I am using a Nucleo-f303re board and I currently have the board setup for USB. Communication is sent/received using a Virtual COM Port connection. The board is being using as a waveform generator. I am sending a frequency value to the STM32 and it is taking that value to be used in a function.
When I run the python code, enter a value, the frequency output is successfully changed and is confirmed via oscilloscope. Also, the program, successfully receives the sent data back. This all works once, the issue is when I enter a second value. The program then hangs after sending with no errors.

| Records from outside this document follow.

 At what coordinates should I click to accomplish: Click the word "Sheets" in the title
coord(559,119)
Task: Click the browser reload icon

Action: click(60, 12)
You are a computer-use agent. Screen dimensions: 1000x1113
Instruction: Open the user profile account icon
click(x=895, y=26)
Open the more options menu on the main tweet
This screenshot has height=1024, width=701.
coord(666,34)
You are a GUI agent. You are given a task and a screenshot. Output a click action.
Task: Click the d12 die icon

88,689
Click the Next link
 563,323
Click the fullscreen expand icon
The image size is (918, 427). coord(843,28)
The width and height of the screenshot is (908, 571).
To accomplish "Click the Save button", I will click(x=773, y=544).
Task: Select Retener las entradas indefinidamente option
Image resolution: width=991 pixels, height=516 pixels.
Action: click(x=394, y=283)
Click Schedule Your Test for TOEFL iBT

On the MCU side, the frequency does not change.
import serial
def feeler(ser):
while True:
# Prompt the user to input a frequency value
freq_str = input("Enter frequency value (Hz) or 'q' to quit: ")
if freq_str.lower() == 'q':
break
# Check if the input is a valid integer
try:
freq = int(freq_str)
except ValueError:
print("Invalid input")
continue
# Send the frequency value to the STM32 over serial port
send_freq(ser, freq)
def send_freq(ser, freq):
try:
# Convert the frequency value to a byte string and send it over serial port
freq_bytes = freq.to_bytes(2, byteorder='little')
print(f"Sending frequency: {freq}")
ser.write(freq_bytes)
response = ser.read(2)
print(f"Received response: {response}")
# Convert the received bytes to an integer value
freq_received = int.from_bytes(response, byteorder='little')
# Print the received frequency value
print("Received frequency:", freq_received)
except serial.SerialException:
print('Failed to communicate with the device')
if __name__ == '__main__':
try:
ser = serial.Serial('COM6', 115200, timeout=1)
feeler(ser)
except serial.SerialException:
print('Failed to open serial port')
finally:
ser.close()
In the first test I entered "100" and in the second test I entered "200." Before digging into the MCU code, I wanted to verify if the python code was correct.